───── RECORD SET
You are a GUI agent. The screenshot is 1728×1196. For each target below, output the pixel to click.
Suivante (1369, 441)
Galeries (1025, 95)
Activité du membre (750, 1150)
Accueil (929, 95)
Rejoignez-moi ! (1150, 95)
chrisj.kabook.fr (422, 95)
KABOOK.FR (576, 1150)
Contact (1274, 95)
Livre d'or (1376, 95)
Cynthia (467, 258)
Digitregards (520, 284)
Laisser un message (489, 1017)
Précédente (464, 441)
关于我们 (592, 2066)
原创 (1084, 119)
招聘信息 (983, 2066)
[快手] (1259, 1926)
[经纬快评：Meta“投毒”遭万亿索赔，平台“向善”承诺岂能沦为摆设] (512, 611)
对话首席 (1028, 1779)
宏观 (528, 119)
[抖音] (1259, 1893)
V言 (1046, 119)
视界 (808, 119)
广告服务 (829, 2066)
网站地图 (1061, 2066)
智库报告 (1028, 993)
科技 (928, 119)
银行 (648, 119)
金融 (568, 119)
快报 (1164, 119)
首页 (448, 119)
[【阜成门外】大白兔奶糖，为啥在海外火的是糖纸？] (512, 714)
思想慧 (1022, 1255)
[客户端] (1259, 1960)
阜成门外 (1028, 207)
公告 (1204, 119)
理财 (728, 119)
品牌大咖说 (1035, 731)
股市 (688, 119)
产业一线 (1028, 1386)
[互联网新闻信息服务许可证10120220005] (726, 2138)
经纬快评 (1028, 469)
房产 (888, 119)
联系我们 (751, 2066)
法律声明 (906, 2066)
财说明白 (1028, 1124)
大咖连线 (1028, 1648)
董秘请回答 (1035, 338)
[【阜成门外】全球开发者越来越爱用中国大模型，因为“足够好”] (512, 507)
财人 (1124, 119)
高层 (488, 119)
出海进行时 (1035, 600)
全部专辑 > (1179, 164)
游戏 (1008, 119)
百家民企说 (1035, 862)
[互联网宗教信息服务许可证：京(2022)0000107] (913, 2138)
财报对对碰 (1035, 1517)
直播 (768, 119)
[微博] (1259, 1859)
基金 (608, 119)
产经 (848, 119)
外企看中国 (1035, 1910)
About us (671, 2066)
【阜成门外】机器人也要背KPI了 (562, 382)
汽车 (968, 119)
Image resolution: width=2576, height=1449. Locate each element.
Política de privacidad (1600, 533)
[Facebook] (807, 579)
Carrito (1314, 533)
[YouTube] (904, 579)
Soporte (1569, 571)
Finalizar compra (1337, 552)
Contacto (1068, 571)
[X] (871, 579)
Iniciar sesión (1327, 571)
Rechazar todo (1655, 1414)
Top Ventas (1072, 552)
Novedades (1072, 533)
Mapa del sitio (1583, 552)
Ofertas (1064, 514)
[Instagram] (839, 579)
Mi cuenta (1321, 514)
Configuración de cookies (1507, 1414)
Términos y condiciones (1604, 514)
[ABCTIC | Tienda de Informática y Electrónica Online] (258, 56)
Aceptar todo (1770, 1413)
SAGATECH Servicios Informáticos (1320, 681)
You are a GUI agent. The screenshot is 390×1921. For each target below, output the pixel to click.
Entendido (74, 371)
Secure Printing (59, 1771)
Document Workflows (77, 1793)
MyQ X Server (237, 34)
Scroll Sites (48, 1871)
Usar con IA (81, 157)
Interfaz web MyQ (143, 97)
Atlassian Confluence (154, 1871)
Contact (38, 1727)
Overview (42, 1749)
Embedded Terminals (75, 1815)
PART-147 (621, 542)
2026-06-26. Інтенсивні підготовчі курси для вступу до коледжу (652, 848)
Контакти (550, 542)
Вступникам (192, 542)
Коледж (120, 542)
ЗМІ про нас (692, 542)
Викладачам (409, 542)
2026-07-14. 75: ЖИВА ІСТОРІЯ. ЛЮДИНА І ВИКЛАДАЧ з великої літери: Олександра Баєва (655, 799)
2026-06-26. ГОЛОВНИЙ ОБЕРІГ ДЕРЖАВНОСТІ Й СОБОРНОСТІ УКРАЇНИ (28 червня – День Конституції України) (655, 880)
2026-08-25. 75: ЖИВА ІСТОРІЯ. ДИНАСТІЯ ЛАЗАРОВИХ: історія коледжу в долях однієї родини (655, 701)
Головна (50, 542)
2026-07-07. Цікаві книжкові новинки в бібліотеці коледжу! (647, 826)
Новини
──────────
Above this task is a listing. Restate, word for word and with nothing added, the lines from the one with "广告服务 (829, 2066)" through the one with "财说明白 (1028, 1124)".

TASK OUTPUT:
广告服务 (829, 2066)
网站地图 (1061, 2066)
智库报告 (1028, 993)
科技 (928, 119)
银行 (648, 119)
金融 (568, 119)
快报 (1164, 119)
首页 (448, 119)
[【阜成门外】大白兔奶糖，为啥在海外火的是糖纸？] (512, 714)
思想慧 (1022, 1255)
[客户端] (1259, 1960)
阜成门外 (1028, 207)
公告 (1204, 119)
理财 (728, 119)
品牌大咖说 (1035, 731)
股市 (688, 119)
产业一线 (1028, 1386)
[互联网新闻信息服务许可证10120220005] (726, 2138)
经纬快评 (1028, 469)
房产 (888, 119)
联系我们 (751, 2066)
法律声明 (906, 2066)
财说明白 (1028, 1124)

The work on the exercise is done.